Verilen metin:
################
Gaiplik Davası

Gaiplik Davası

Gaiplik, Türk Medeni Kanunu uyarınca düzenlenmiştir. gaiplik en genel tanımıyla yaşayıp yaşamadığı bilinmeyen kimselerin ölmüş olmalarına pek muhtemel bakılması halinde verilen karardır. Kanun koyucu, ölüm tehlikesi içinde kaybolan ya da kendisinden uzun süreden beri haber alınamayan bir kimsenin ölümü kuvvetle muhtemel ise bu kişinin gaipliğine karar verir. Bu kararı almak için Gaiplik davası açılmalıdır. Gaipliğin pek çok hukuki neticesi mevcuttur. Bu yazımızda gaipliğin özellikle aile hukuku üzerindeki etkilerini inceleyeceğiz. Detaylı bilgi almak için İstanbul Aile Hukuku Avukatına danışabilirsiniz.

 

Gaiplik Nedir ?

Gerçek kişilik kural olarak ölümle sona ermektedir. Ancak bazı hallerde ölüm kanıtlanmamış olsa da hukuken bir kimsenin öldüğüne karar verilebilir. bu kimseye gaip denir. Gaiplik karinesi uyarınca cesedi bulunamamış bir kimsenin ölmüş sayılması sağlanabilir. Gaip, en genel tanımıyla nerede olduğu bilinmeyen kişilerdir. Gaiplerin yaşayıp yaşamadığı net olarak tespit edilemediği için ölmüş olmalarına pek muhtemel bakılabilir. Gaiplik kararının verilmesi basit bir durum değildir. Kanun koyucu gaipliğe karar verilebilmesi için somut olayda birtakım şartlar aramaktadır.
################
Kısa alıştırma A: Gaiplik metninde "karar" kökünü taşıyan bir kelime geçen tüm cümleleri metindeki sırasıyla yazın.

[Veri kümesi kayıtları]
################
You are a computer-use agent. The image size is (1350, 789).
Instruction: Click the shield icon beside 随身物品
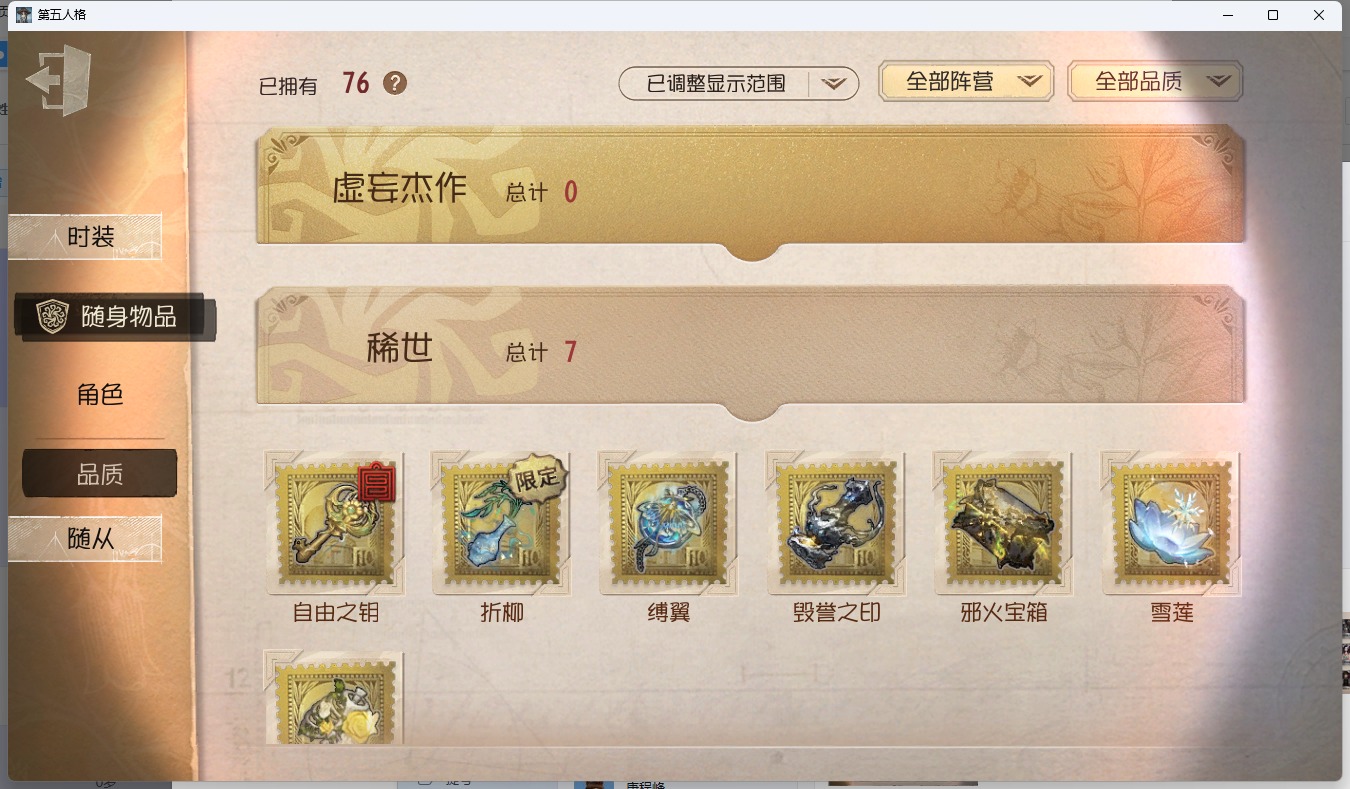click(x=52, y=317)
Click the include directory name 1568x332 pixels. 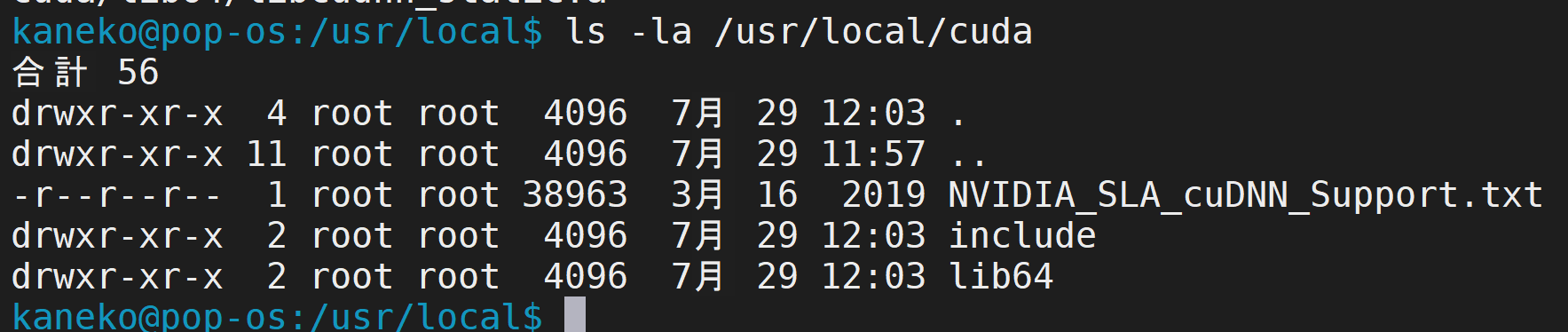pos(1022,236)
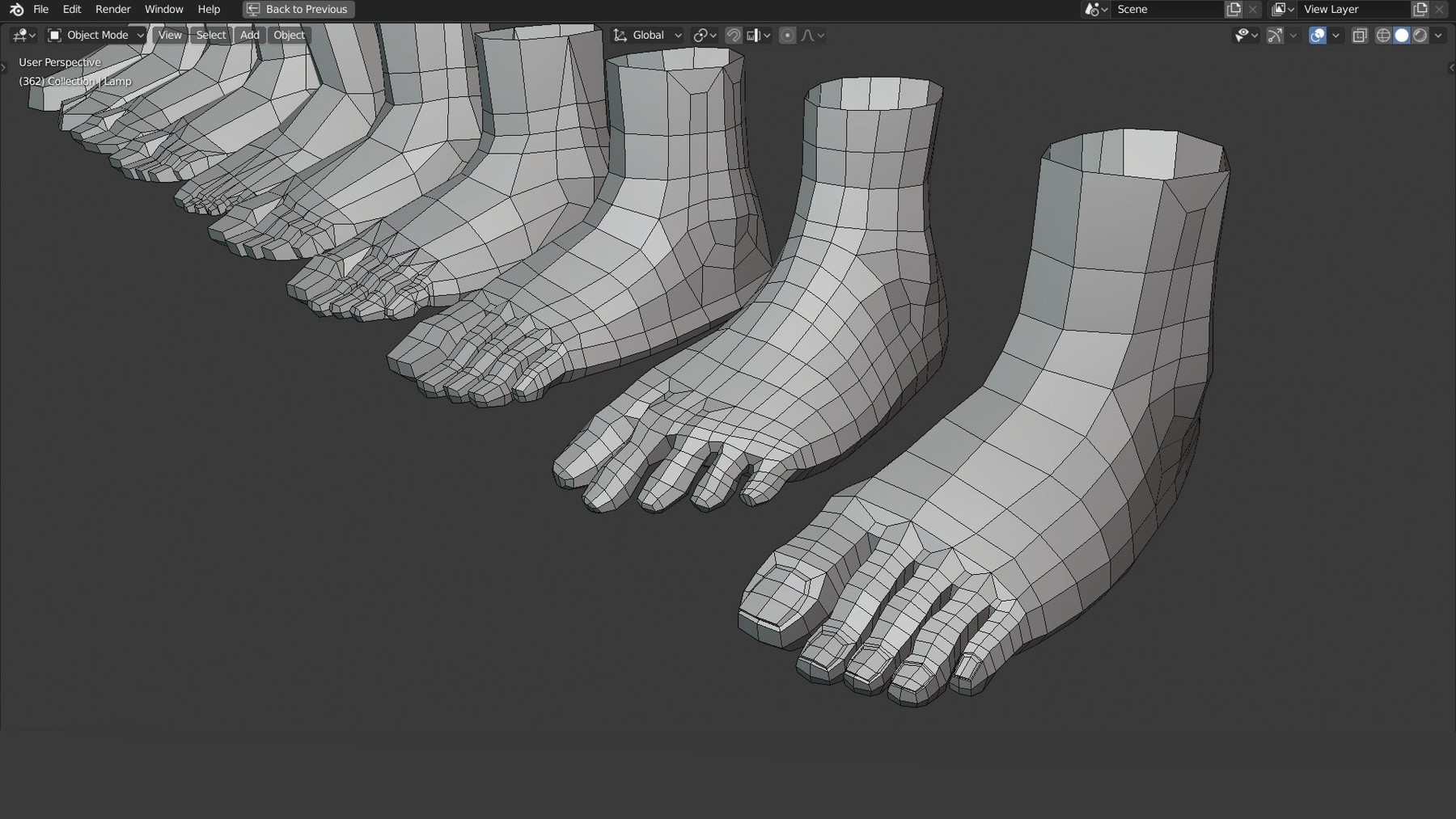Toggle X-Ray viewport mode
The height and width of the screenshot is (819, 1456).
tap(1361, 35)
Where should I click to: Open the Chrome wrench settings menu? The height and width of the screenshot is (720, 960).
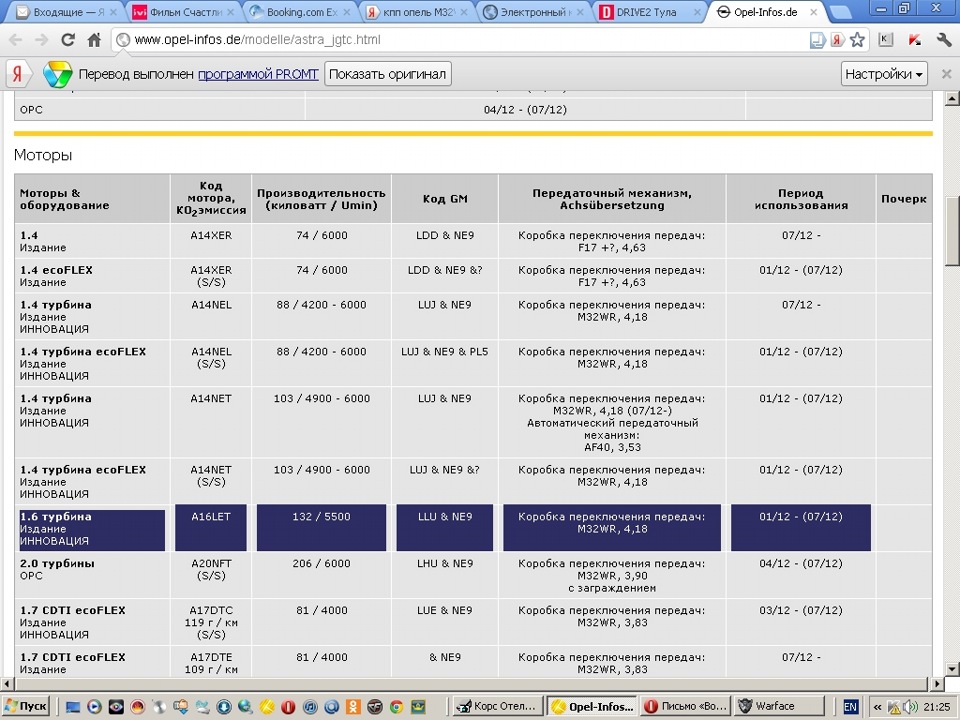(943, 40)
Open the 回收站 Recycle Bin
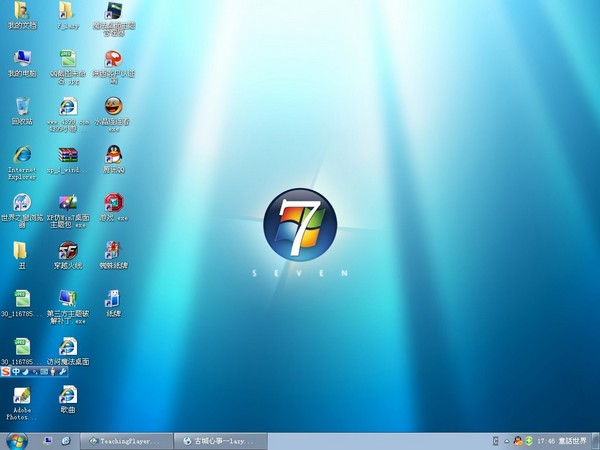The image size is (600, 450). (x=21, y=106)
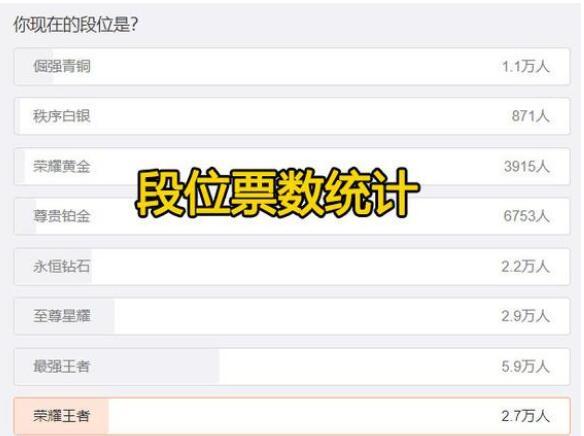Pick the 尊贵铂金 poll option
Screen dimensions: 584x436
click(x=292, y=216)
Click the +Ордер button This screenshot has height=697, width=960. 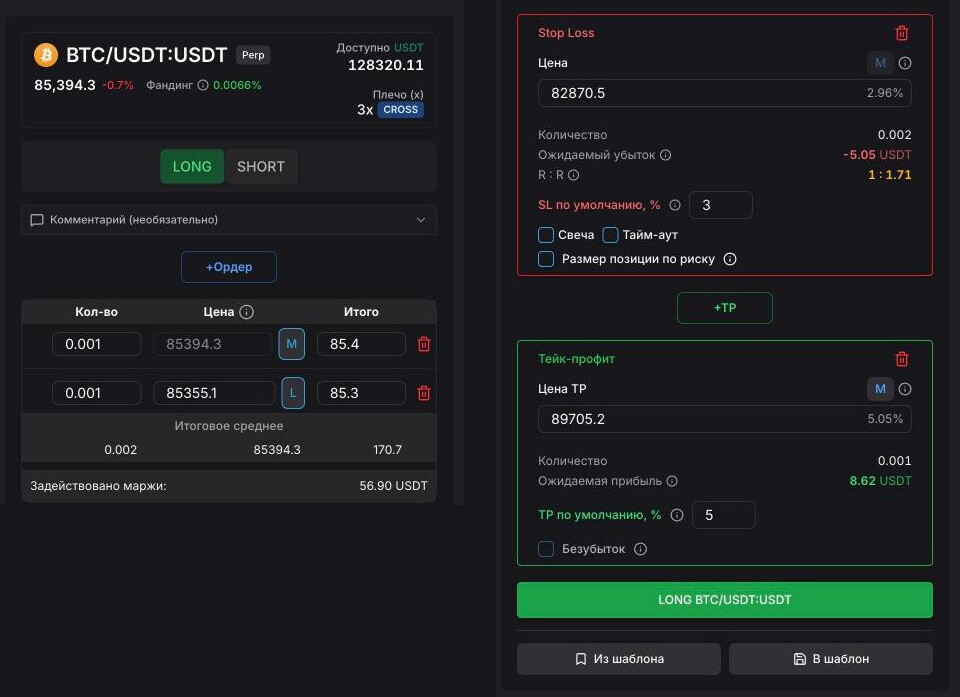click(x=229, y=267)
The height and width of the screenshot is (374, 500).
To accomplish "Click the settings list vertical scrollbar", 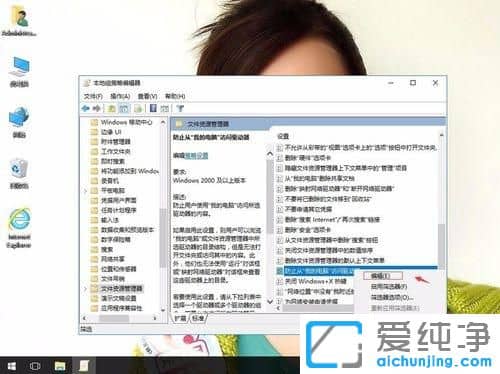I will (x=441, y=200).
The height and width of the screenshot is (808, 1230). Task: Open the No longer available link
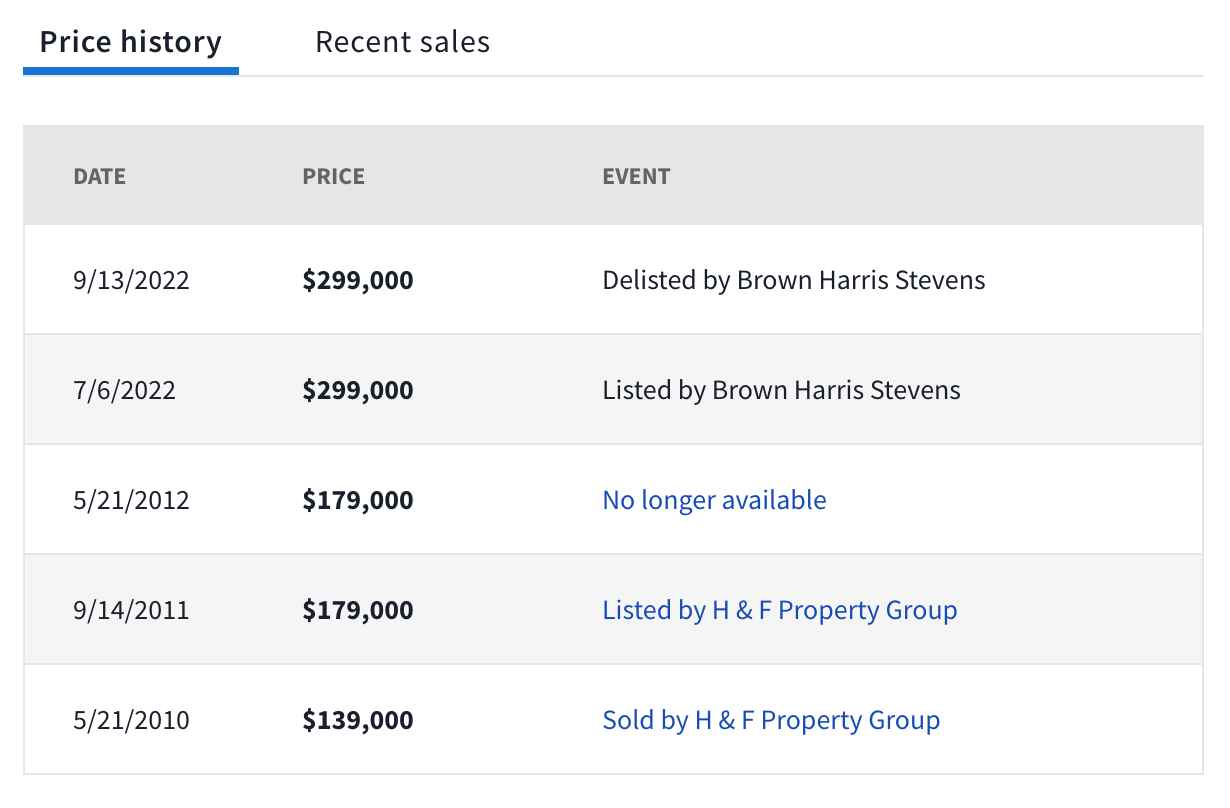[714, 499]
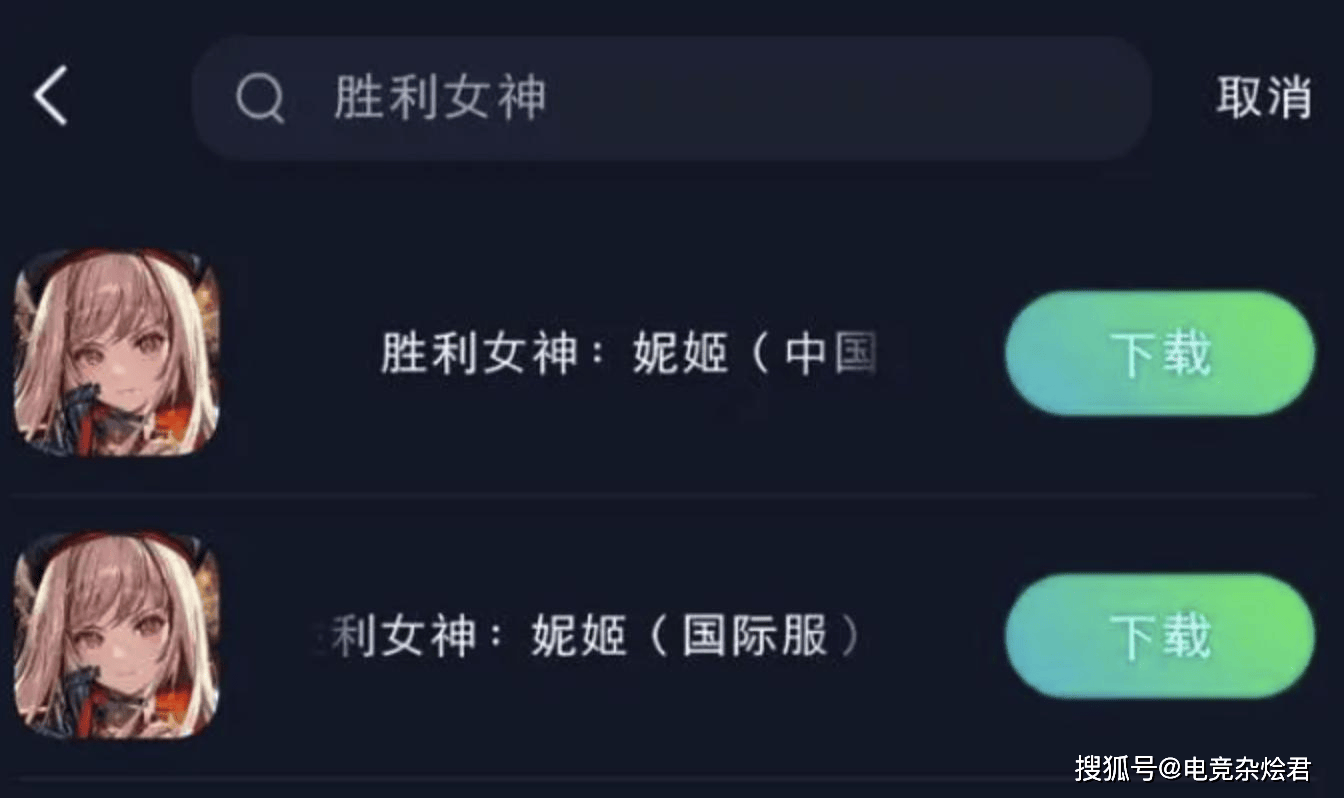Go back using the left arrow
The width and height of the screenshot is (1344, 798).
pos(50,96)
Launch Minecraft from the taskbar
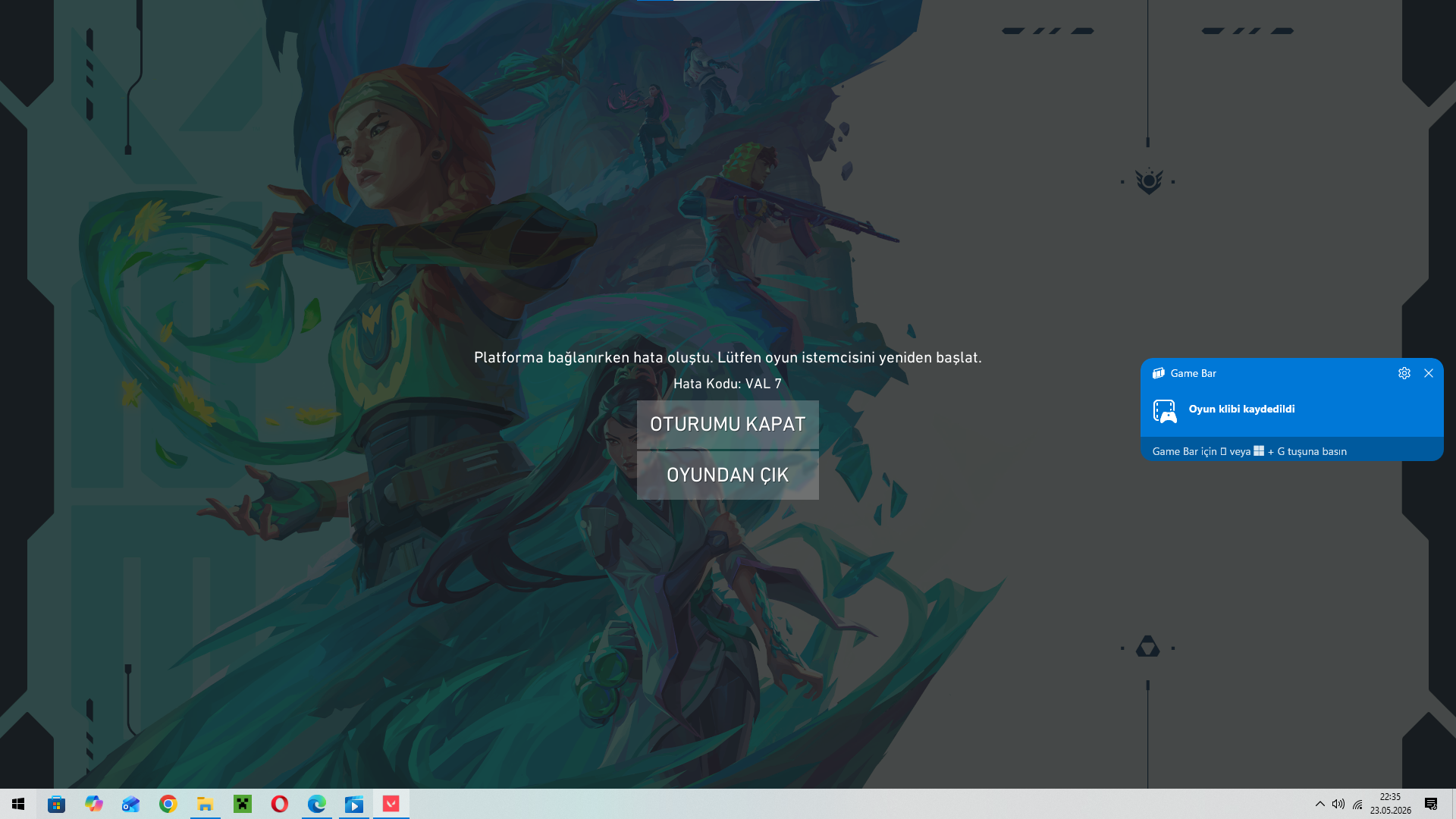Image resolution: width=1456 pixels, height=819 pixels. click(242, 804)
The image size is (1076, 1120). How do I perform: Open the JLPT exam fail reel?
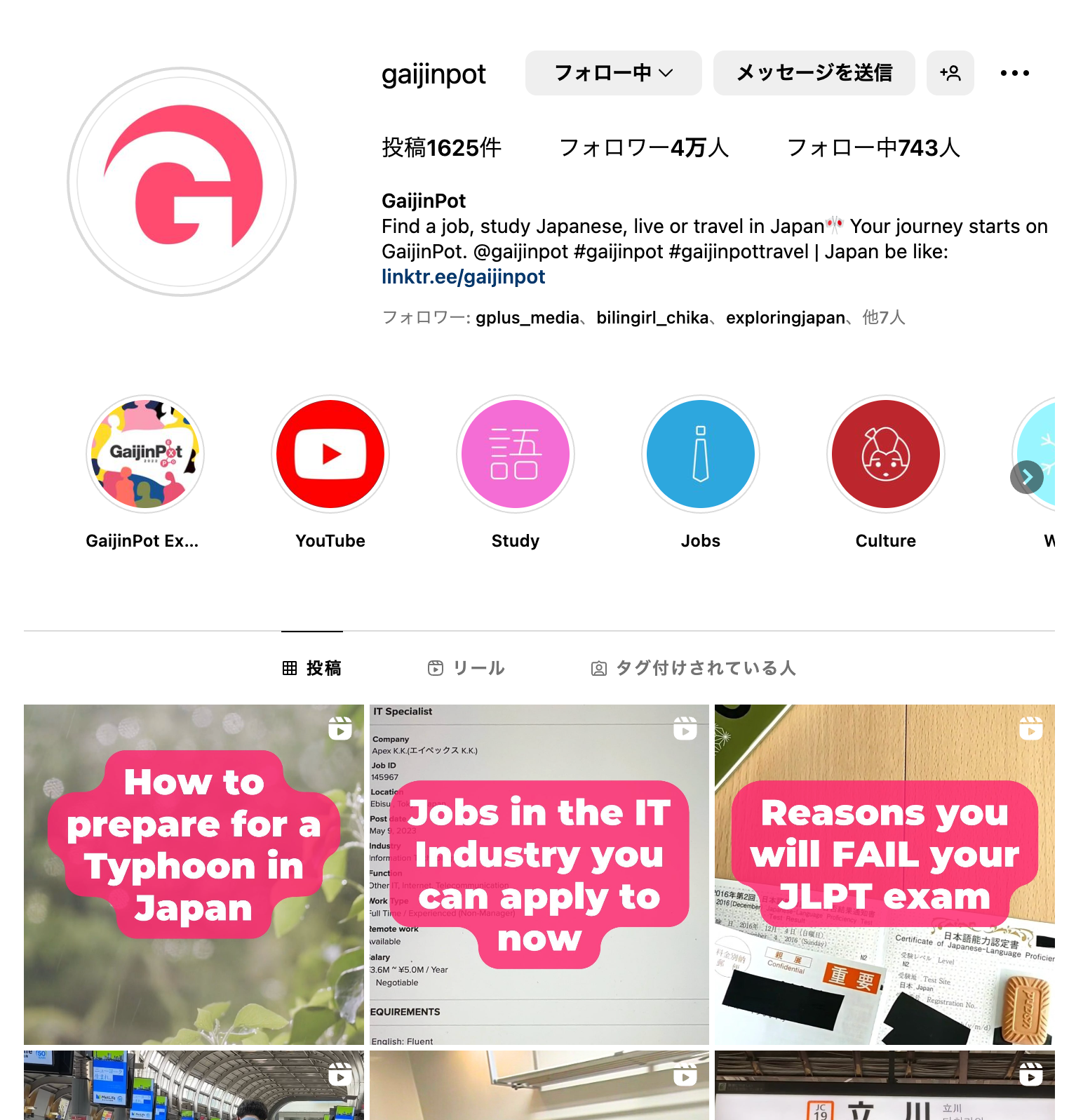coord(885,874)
################
Kısa alıştırma B: Yukarıdaki satırlardan kaçında "Open" kelimesi geçiyor? Yalnızca sayıyı yazın.

Nihai cevap A:
gaiplik en genel tanımıyla yaşayıp yaşamadığı bilinmeyen kimselerin ölmüş olmalarına pek muhtemel bakılması halinde verilen karardır.
Kanun koyucu, ölüm tehlikesi içinde kaybolan ya da kendisinden uzun süreden beri haber alınamayan bir kimsenin ölümü kuvvetle muhtemel ise bu kişinin gaipliğine karar verir.
Bu kararı almak için Gaiplik davası açılmalıdır.
Ancak bazı hallerde ölüm kanıtlanmamış olsa da hukuken bir kimsenin öldüğüne karar verilebilir.
Gaiplik kararının verilmesi basit bir durum değildir.
Kanun koyucu gaipliğe karar verilebilmesi için somut olayda birtakım şartlar aramaktadır.

Nihai cevap B: 4